→ What is expected
Nothing but the lines from the one showing "Given: Open the 设备管理 tab" through the final line of the data below belongs in the answer, duplicated exactly and without pictures.
START Supplied records
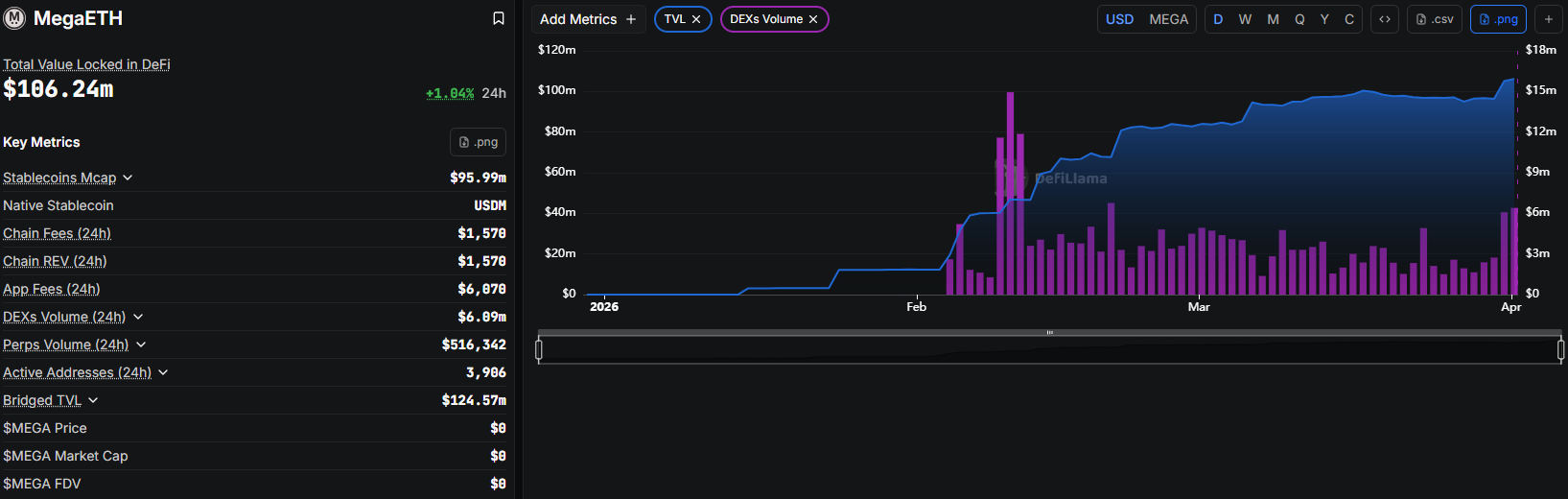Select the monthly M interval tab
Screen dimensions: 1568x499
[1273, 19]
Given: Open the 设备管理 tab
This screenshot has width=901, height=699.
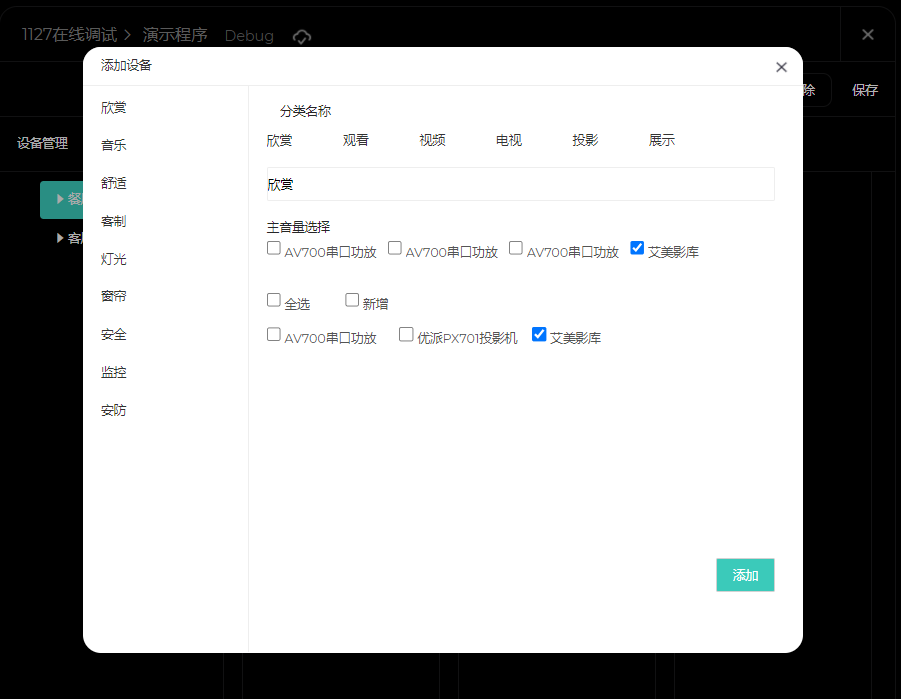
END Supplied records
→ Solution to the problem
Given: Open the 设备管理 tab
This screenshot has width=901, height=699.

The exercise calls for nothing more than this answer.